Of course, I don't think I've mentioned the registered pedophile I've heard lives somewhere across Old Point Road. I could never find any listing for such a pedophile living out here, but perhaps the talk of one is enough for parents to keep their kids close.

Not enough to make them move, mind you - but that's another story altogether.

Anyway, I agree that the school district should at least consider (which I believe they do) ending all non-mandated school busing. That would be anyone closer to school than, if I recall correctly, 2.5 miles.

Still, parents would be in their cars with the kids, and on the streets. Have you seen the parking frenzy at the Bresnahan school when it lets out for the day? Buses idling, cars and SUVs idling ... it's a nightmare for anyone who likes to breathe.

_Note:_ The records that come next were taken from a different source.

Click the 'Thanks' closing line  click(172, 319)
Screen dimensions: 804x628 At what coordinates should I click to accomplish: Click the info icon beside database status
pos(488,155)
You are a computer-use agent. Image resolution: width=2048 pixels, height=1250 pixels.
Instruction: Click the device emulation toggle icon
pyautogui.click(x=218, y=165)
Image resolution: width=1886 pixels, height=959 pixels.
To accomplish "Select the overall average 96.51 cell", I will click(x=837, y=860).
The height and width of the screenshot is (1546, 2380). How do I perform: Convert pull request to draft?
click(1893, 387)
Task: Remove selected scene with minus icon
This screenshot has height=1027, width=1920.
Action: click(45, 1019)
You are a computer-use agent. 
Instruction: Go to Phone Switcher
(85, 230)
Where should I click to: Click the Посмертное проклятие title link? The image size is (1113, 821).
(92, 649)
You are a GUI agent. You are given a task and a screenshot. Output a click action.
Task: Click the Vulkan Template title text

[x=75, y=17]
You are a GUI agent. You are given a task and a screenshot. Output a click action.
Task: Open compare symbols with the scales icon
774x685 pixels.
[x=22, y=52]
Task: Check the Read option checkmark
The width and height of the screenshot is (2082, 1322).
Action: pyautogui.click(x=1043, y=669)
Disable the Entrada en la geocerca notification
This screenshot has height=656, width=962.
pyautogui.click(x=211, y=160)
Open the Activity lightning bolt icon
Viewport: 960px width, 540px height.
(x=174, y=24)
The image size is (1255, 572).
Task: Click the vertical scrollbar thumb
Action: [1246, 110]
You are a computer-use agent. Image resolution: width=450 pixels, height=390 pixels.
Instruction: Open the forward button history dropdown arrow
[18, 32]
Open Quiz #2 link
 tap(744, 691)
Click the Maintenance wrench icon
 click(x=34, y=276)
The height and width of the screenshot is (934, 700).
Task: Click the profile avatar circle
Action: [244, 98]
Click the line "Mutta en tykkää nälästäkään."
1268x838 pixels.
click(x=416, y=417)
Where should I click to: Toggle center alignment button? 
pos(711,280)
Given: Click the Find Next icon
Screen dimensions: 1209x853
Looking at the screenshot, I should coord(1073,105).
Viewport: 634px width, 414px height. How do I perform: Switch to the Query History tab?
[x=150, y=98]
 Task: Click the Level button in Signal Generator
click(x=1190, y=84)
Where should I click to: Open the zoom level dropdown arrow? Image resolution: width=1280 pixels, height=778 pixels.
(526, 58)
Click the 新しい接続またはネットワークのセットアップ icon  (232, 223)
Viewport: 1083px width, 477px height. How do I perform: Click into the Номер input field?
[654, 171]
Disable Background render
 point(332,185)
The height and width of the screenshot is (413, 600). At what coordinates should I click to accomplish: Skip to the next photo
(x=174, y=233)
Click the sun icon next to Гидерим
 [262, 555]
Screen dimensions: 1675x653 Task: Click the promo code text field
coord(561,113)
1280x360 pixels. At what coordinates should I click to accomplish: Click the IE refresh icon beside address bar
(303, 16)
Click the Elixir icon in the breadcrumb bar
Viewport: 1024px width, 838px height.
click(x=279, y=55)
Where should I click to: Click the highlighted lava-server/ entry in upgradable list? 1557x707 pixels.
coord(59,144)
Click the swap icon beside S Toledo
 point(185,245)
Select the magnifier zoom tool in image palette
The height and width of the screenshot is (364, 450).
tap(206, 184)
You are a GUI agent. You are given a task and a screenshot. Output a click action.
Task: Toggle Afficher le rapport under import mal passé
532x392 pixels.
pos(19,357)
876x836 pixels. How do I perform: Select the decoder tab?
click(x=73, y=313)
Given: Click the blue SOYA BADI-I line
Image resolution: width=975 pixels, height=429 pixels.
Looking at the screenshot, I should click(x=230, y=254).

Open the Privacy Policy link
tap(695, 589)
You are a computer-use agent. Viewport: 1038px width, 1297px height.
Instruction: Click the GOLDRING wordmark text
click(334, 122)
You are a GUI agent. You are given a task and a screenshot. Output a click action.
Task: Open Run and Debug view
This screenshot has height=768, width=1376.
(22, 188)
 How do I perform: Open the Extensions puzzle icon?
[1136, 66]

If there were ever a time for your kids to walk to school, parents, the time is now. School departments think they have found a vulnerable spot in your wallet. Maybe you won't vote for annual budget overrides, but they figure you'll pay whatever they want to charge you to keep your kids riding the bus. Those fees they're charging won't have anything directly to do with busing - they'll be used to "preserve jobs," not to mention pay and benefit increases but if they call it a busing fee, they figure you'll do anything, pay anything.

I don't agree with this, however, at least in the case of the Newburyport schools. The fees cover the cost of leasing the buses, and have nothing to do with preserving jobs.

And I liked his concluding sentence: Save the children. Make them walk to school. Just don't make me walk to work.